Provided text:
□ □ □ □ □ □ □
This document describes how to use the --pattern flag to route different repositories to different GitHub Apps.

Overview

The --pattern flag allows you to explicitly specify which GitHub App should handle authentication for specific repository patterns. This is useful when you have multiple GitHub Apps configured and want fine-grained control over which app is used for which repositories.

Why Use Pattern-Based Routing?

Use Cases

  1. Multiple Organizations: Different GitHub Apps for different organizations
  2. Enterprise + Cloud: Separate apps for GitHub Enterprise and GitHub.com
  3. Access Control: Different permission scopes for different repository groups
  4. Testing: Use a test app for specific repos while keeping production app for others

Traditional Approach vs Pattern Routing

Without --pattern (Auto-matching):

# All repos use first matching pattern from config
git config --global credential.helper '!/path/to/gh-app-auth git-credential'
  • Relies on pattern priority in config file
  • First match wins
  • Less explicit about which app handles which repo

With --pattern (Explicit routing):

# Explicitly route specific org to specific app
git config credential.'https://github.com/myorg'.helper '!/path/to/gh-app-auth git-credential --pattern "github.com/myorg/*"'
  • Git's native URL scoping
  • Explicit app selection
  • Multiple apps can coexist

Configuration

Step 1: Configure Your GitHub Apps

First, set up your apps in ~/.config/gh/extensions/gh-app-auth/config.yml:

github_apps:
  - app_id: 111111
    name: "AmadeusITGroup App"
    private_key_path: ~/.config/gh/extensions/gh-app-auth/keys/amadeus.pem
    patterns:
      - "github.com/AmadeusITGroup/*"
    
  - app_id: 222222
    name: "Personal Projects App"
    private_key_path: ~/.config/gh/extensions/gh-app-auth/keys/personal.pem
    patterns:
      - "github.com/myusername/*"
      - "github.com/myorg/*"
□ □ □ □ □ □ □
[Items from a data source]
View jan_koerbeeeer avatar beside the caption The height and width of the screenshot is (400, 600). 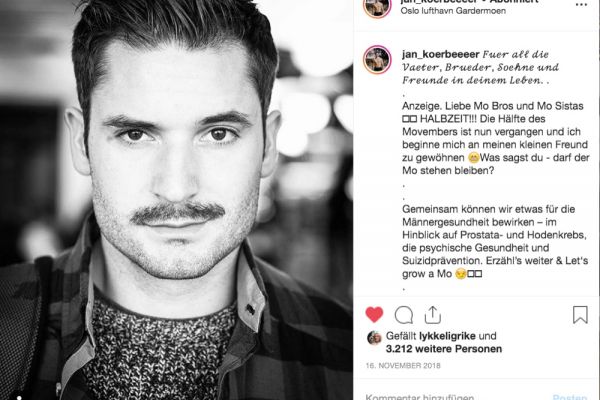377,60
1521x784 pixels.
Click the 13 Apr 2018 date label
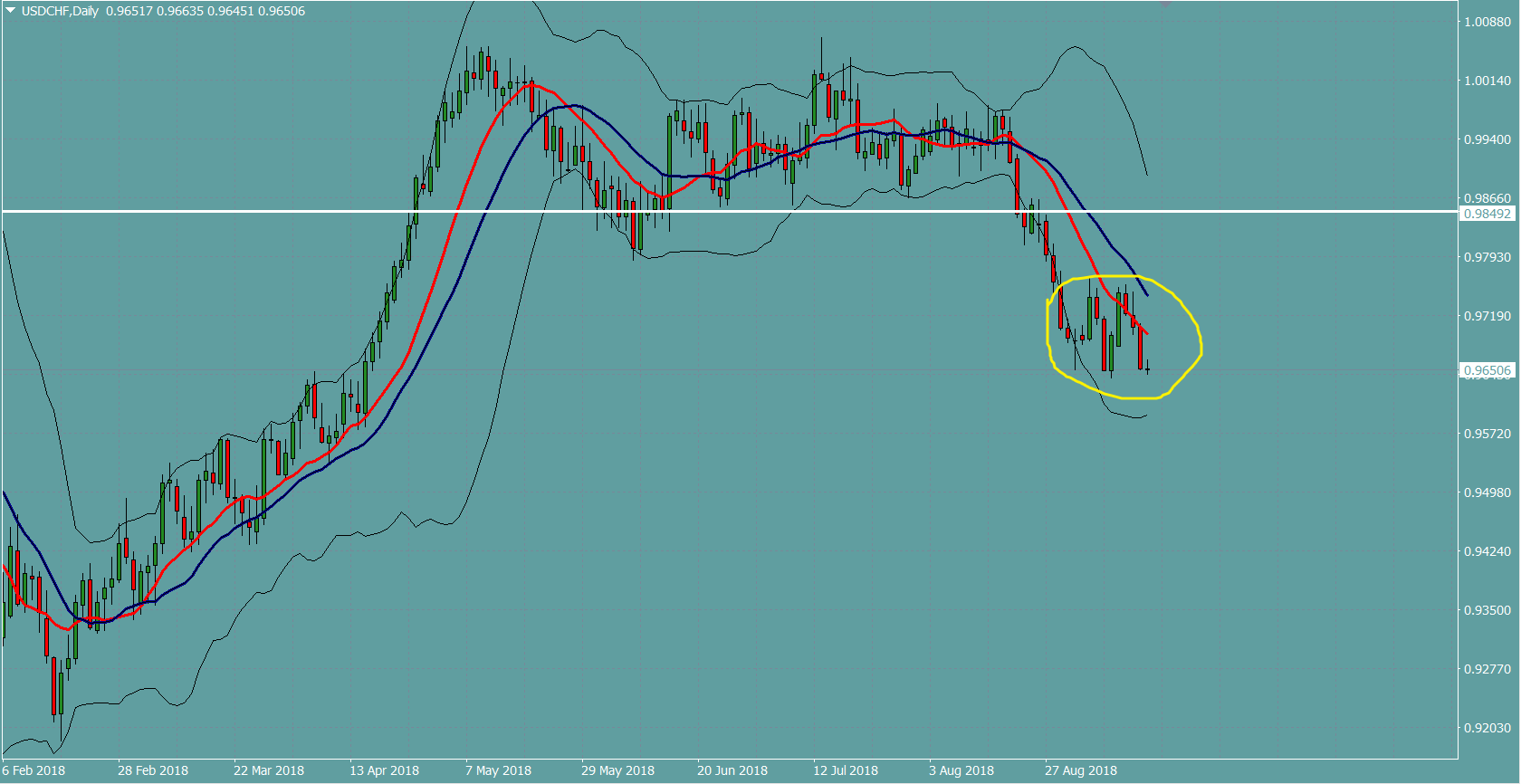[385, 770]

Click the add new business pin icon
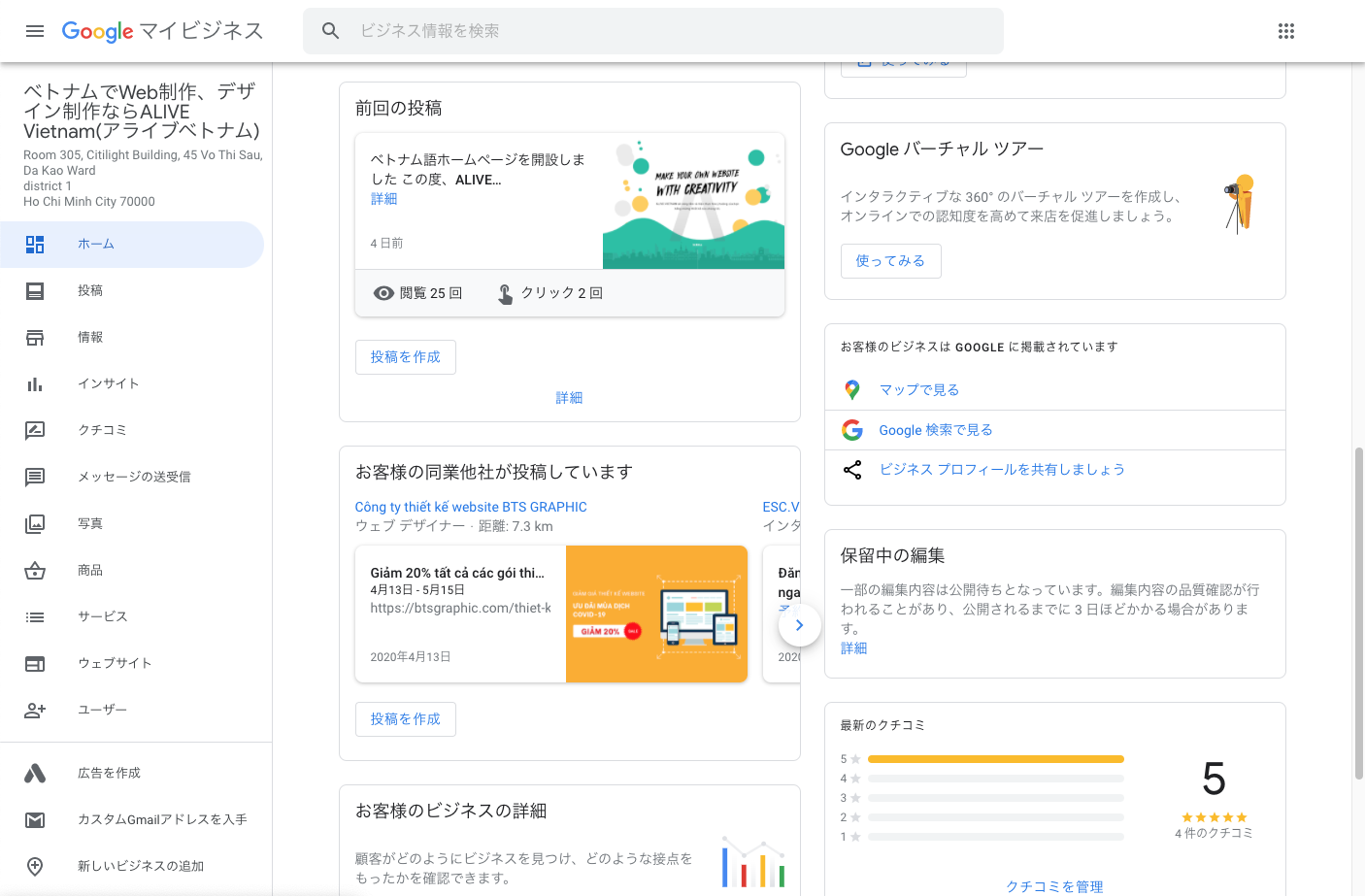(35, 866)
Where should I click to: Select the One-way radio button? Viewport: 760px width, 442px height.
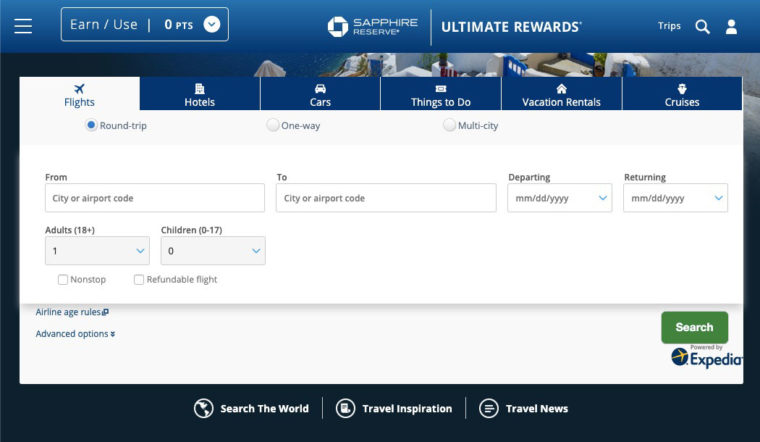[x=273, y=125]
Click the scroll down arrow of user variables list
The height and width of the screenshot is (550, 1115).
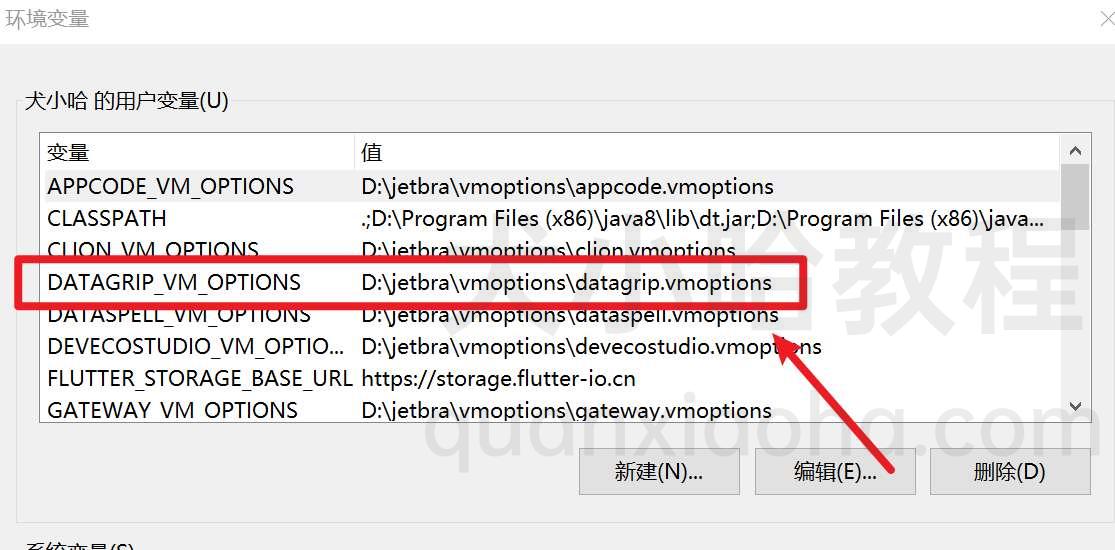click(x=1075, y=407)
□ □ □ □ □ □ □
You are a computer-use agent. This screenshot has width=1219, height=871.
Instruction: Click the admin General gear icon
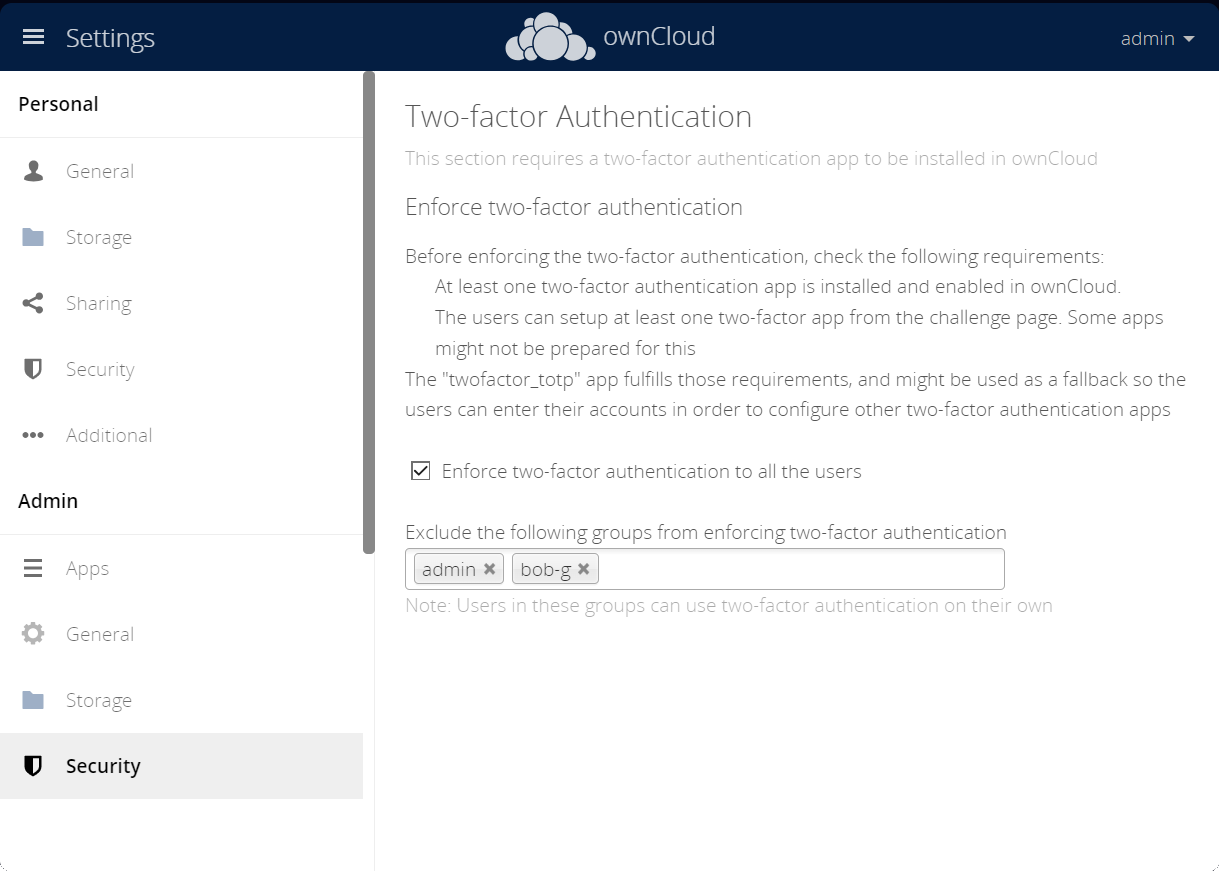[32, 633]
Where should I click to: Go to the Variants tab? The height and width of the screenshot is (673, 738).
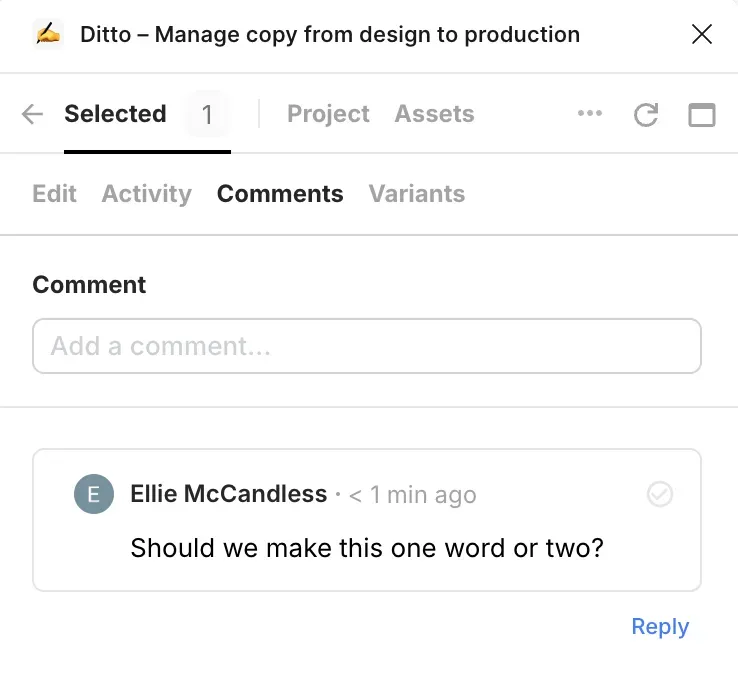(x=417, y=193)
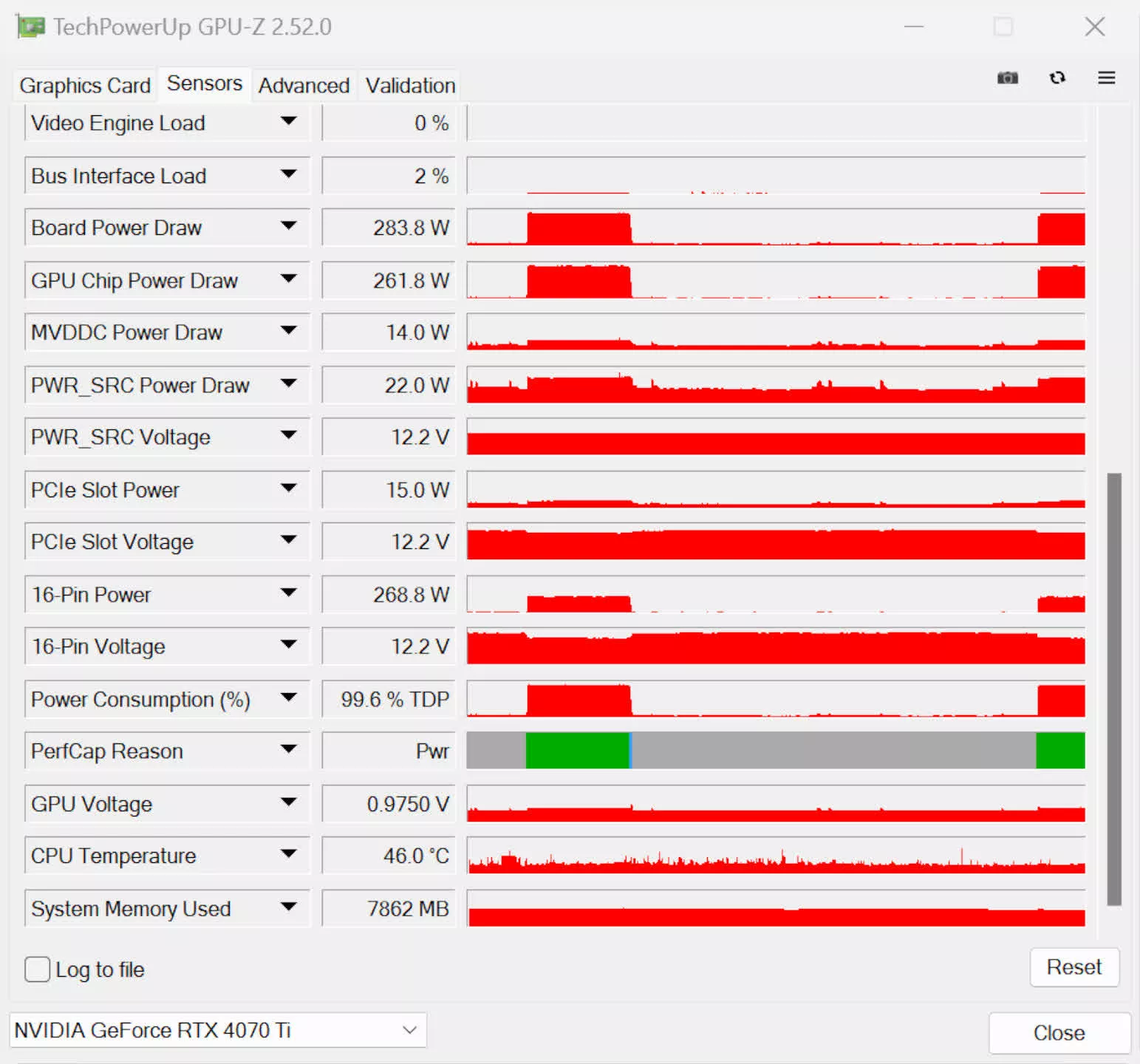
□ □ □ □ □ □ □
Tasks and exercises:
1 > Answer the following from the pattern-routing documentation:
(a) Under the traditional approach without --pattern, which match wins?
(b) Which use case calls for separate apps for GitHub Enterprise and GitHub.com?
(c) What app_id is assigned to the app named "Personal Projects App"?
2 > Write a continuation of the pattern-routing documentation, beginning immediately after its final line.

Answers given:
1 >
(a) The first match wins.
(b) Enterprise + Cloud.
(c) 222222.

2 >
  - app_id: 333333
    name: "Enterprise App"
    private_key_path: ~/.config/gh/extensions/gh-app-auth/keys/enterprise.pem
    patterns:
      - "github.enterprise.com/*/*"

Step 2: Configure Git Credential Helpers

Option A: Organization-Specific Routing

# AmadeusITGroup repositories
git config --global credential.'https://github.com/AmadeusITGroup'.helper ""
git config --global --add credential.'https://github.com/AmadeusITGroup'.helper \
  '!/home/youruser/.local/share/gh/extensions/gh-app-auth/gh-app-auth git-credential --pattern "github.com/AmadeusITGroup/*"'

# Personal repositories
git config --global credential.'https://github.com/myorg'.helper ""
git config --global --add credential.'https://github.com/myorg'.helper \
  '!/home/youruser/.local/share/gh/extensions/gh-app-auth/gh-app-auth git-credential --pattern "github.com/myorg/*"'

# Enterprise repositories
git config --global credential.'https://github.enterprise.com'.helper ""
git config --global --add credential.'https://github.enterprise.com'.helper \
  '!/home/youruser/.local/share/gh/extensions/gh-app-auth/gh-app-auth git-credential --pattern "github.enterprise.com/*/*"'

Option B: Repository-Specific Routing

For even finer control, configure at the repository level:

cd /path/to/your/repo

# Use specific app for this repo only
git config credential.helper ""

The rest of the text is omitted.